Marketing campaign for the episode was managed by Frank Tanki. Nickelodeon's Friday Night Slimetime premiered a special edition called Monday Knight Slimetime, for the episode. The game segments were replaced with themes and characters from the episode such as Jellyfish Joust and Slimy Sword Battle. The games began on February 20, and led up to the premiere of "Lost in Time". The winners were dubbed "Knights of the Square Table." Prior to the premiere Nickelodeon also aired a SpongeBob marathon from 4:00-8:00 p.m., showing episodes with hero themes.

Nickelodeon also tied-in with Burger King to release a promotional toyline based on the episode. The toyline consisted of 20 different figures. Burger King rolled out global promotional sweepstakes called "Lost in Time With SpongeBob SquarePants", which offered customers a trip to one of the countries visited by SpongeBob in the episode. To enter, participants wrote a 25-word adventure story for the chances of winning a trip to England, Spain, Germany, or Mexico. Other prizes included a family trip to Orlando at the Nickelodeon Hotel, and a SpongeBob SquarePants: Lost in Time DVD.

Due to the episode's success, Burger King debuted the toyline in the Middle East. Yasser Abdel Azim, marketing manager for Burger King UAE, said, "Burger King is looking forward to bringing the fun and excitement of SpongeBob to our restaurants. Our young patrons will surely enjoy the memorabilia themed on the hilarious cartoon character."

(RECORDS SHOWN):
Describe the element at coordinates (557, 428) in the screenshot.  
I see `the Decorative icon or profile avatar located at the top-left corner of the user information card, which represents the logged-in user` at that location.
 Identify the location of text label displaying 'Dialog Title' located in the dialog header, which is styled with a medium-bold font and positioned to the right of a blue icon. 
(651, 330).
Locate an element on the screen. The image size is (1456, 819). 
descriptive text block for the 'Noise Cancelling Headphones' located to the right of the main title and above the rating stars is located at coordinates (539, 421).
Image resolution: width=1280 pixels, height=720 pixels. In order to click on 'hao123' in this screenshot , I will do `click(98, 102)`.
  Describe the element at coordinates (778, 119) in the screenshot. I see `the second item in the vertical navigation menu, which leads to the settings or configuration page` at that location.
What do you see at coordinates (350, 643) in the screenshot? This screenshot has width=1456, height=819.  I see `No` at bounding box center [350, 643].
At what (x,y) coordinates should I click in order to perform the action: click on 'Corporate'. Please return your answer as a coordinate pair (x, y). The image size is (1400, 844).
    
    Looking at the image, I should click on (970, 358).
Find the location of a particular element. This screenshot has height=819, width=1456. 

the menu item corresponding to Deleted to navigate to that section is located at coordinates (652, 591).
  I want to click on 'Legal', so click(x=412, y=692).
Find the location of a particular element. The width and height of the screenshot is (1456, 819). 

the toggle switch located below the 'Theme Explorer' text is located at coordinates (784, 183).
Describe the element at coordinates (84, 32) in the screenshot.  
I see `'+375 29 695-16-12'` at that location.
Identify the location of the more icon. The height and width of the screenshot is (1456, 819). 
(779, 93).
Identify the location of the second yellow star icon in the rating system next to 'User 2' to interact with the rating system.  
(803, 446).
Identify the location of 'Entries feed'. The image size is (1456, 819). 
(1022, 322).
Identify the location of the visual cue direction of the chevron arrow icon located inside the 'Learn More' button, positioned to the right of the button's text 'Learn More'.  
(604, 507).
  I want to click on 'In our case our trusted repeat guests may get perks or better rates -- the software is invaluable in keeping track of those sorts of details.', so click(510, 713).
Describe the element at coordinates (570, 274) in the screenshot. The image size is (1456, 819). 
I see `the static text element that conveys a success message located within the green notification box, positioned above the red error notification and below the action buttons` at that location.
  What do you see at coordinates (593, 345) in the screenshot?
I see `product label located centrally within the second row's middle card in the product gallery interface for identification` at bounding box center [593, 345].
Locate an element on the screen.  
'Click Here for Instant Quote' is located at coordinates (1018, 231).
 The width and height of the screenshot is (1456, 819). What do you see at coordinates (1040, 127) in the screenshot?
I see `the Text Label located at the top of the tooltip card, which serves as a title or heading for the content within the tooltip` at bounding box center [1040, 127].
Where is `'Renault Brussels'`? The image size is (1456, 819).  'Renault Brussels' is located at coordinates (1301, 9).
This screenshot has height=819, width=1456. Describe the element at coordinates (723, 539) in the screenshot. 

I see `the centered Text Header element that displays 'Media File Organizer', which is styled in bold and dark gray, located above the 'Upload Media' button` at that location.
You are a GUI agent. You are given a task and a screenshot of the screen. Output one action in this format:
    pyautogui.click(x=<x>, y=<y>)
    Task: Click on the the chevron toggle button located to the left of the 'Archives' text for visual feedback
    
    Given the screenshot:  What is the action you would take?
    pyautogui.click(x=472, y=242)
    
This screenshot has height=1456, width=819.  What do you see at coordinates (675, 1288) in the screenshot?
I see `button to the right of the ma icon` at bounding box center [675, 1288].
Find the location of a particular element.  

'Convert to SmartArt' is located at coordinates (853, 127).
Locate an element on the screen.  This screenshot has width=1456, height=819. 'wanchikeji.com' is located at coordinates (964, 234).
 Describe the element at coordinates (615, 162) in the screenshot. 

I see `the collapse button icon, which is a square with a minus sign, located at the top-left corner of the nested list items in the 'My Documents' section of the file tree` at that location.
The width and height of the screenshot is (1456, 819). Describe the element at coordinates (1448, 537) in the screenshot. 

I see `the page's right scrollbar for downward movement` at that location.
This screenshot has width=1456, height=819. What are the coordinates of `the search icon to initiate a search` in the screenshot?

(PROBLEM TO WORK ON): Continue the passage about the Lost in Time episode's promotion from its last sentence.

(WRITTEN RESPONSE):
"Dunces and Dragons" became available on the DVD and VHS of the same name on February 21, 2006. It was also included on the SpongeBob SquarePants: Season 4 Volume 1 DVD released on September 12, 2006. On September 22, 2009, "Dunces and Dragons" was released in the SpongeBob SquarePants: The First 100 Episodes DVD, alongside all the episodes of seasons one through five.

==Reception==
In its initial airing, "Dunces and Dragons" was seen by a total of 8.6 million viewers in the United States, with 5.2 million of them being children aged 2–11, making it the biggest audience of the year to date among
children, behind the Super Bowl. The episode was also the highest-rated program on Nickelodeon in about five years.

The episode received positive reviews from media critics. In his review for the DVD Talk, Paul Mavis positively reacted to the episode. He said, "'Dunces & Dragons' puts a new spin on the old A Connecticut Yankee in King Arthur's Court theme and it's fun to see how the show's writers have adapted the characters from the show into this medieval setting." In 2024, J.S. Gornael of Collider ranked the episode number 10 on his list "SpongeBob SquarePants 10 Best Season 4 Episodes, Ranked". Shawn S. Lealos of Screen Rant ranked the episode number 7 on his "Every SpongeBob SquarePants Movie & Special, Ranked" list. Alexandra Ramos of CinemaBlend ranked the episode number 3 on her list of "The Best Spongebob Squarepants Specials, Ranked." She said, "There are so many elements here that touch on the common themes of medieval culture in the fantasy genre that work so well, but that also mesh with the typical SpongeBob humor, which kids can enjoy." Speaking less positively of the special, technical director (now showrunner) Vincent Waller, in response to a question on Twitter asking what his least favorite episode of SpongeBob was, stated in 2017, "I'm not fond of the one where [the characters] go back to the time of Knights of old." He later added, "[I] didn't think it was bad, but felt it would have been better as an 11 minute, rather than 22."